Fontana della Botticella originariamente addossata alla facciata del palazzo Valdambrini, demolito per l'isolamento del Mausoleo di Augusto e l'apertura di Piazza Augusto Imperatore, la  fontana venne smontata e ricostruita in una grande nicchia rettangolare con sfondo architettonico architravato e rustico, ricavata nell'arco che fiancheggia la chiesa di San Rocco. Fu realizzata in marmo bianco per conto della Confraternita degli Osti e Barcaroli nel 1774 sotto il pontificato di Clemente XIV come indica l'epigrafe, la quale dice testualmente: 

Beneficentia Clementis XIIII  pont max acqua virgo anno 1774

 Entro la nicchia è raffigurata una rubiconda testa di giovane popolano, con berretto tipico della categoria dei facchini, che sporge da una valva di conchiglia e dalla cui bocca versa l'acqua nella sottostante piccola vasca semicircolare sospesa su scogli.
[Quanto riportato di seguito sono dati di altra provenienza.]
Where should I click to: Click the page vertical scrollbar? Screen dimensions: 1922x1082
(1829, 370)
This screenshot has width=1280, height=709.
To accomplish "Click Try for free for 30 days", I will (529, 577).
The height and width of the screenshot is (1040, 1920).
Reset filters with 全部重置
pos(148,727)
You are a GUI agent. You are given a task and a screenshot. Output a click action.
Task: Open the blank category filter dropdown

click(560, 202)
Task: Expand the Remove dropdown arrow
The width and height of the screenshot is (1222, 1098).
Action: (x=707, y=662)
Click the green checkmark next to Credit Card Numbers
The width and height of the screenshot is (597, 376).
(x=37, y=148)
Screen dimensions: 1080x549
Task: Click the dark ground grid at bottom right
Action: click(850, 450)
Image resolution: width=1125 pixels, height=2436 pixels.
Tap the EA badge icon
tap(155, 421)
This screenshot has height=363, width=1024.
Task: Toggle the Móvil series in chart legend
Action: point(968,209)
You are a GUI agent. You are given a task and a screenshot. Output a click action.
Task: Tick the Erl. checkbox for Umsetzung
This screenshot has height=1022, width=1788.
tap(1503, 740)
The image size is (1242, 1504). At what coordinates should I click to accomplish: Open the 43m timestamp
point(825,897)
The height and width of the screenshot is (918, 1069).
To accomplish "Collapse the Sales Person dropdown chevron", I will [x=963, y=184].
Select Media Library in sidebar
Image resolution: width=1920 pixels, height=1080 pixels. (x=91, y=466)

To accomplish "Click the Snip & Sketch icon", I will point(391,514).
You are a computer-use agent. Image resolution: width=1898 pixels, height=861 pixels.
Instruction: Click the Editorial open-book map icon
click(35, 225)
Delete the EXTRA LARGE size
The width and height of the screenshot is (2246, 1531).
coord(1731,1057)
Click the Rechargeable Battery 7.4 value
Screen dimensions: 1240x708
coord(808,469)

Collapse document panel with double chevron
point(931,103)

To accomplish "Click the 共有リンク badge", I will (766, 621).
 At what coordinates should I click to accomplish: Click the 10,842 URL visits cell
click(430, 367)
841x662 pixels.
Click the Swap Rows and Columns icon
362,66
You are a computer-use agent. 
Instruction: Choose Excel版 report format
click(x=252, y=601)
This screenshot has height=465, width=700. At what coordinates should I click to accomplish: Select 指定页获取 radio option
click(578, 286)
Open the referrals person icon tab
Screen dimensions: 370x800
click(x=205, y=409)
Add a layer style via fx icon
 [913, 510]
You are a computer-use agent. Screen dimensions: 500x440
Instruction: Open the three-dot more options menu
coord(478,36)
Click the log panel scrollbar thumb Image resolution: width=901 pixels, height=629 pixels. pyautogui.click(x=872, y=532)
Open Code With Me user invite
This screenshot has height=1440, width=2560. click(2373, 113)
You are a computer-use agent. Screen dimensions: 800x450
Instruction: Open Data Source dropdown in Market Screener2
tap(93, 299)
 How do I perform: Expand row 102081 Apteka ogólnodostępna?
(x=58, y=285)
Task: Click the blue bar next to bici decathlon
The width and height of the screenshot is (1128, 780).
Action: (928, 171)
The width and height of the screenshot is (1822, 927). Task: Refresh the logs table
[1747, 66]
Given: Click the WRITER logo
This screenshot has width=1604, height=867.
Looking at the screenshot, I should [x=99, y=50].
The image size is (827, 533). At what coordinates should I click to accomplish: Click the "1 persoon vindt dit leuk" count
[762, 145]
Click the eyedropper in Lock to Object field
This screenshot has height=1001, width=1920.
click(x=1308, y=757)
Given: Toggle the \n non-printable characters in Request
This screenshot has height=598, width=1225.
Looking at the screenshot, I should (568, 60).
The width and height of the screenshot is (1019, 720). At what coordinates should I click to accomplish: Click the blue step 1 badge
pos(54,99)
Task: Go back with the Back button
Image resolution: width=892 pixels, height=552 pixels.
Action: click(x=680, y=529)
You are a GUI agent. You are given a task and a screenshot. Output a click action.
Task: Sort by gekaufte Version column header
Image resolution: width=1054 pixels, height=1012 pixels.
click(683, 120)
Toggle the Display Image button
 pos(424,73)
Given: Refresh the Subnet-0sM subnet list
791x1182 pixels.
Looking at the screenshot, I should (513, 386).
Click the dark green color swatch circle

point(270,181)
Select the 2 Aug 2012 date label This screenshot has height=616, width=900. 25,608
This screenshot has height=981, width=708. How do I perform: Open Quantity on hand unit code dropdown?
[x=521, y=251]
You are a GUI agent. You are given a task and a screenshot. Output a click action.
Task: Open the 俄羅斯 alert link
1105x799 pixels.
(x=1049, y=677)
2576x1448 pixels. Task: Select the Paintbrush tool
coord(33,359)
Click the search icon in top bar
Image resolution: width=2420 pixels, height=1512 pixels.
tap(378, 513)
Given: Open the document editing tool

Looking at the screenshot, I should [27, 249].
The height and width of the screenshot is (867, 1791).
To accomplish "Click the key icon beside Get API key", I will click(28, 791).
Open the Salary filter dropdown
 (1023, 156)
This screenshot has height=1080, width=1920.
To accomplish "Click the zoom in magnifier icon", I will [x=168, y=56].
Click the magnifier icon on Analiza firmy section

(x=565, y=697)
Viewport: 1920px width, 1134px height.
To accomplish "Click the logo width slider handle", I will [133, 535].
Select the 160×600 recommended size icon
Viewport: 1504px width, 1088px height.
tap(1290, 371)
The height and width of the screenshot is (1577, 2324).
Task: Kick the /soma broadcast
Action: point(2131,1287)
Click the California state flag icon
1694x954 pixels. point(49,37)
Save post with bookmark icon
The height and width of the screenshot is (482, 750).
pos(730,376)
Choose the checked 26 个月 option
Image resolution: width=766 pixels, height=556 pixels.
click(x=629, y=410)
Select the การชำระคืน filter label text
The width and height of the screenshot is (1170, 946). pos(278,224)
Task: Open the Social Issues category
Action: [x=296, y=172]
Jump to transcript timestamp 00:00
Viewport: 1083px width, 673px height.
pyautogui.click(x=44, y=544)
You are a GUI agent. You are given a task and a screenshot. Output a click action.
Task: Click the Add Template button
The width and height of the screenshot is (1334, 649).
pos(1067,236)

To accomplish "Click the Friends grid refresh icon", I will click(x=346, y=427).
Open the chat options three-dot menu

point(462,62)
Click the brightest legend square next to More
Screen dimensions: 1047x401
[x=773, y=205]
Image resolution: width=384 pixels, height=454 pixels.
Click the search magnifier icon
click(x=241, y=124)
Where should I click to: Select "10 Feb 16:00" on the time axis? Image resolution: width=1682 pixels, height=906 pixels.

Attraverso due cannelle poste alla base della vaschetta l'acqua passa in un catino rettangolare a bordi arrotondati, imbuto, che  la immette in una botticella poggiata orizzontalmente entro una piscina posta a livello terra. Questa fontana, di cui si ignora l'autore, ricorda vagamente quella del Facchino di via Lata eretta circa due secoli prima, esse infatti, hanno in comune il caratteristico berretto di categoria e la botticella;  in Via Lata l'acqua la versa mentre in via Ripetta la riceve.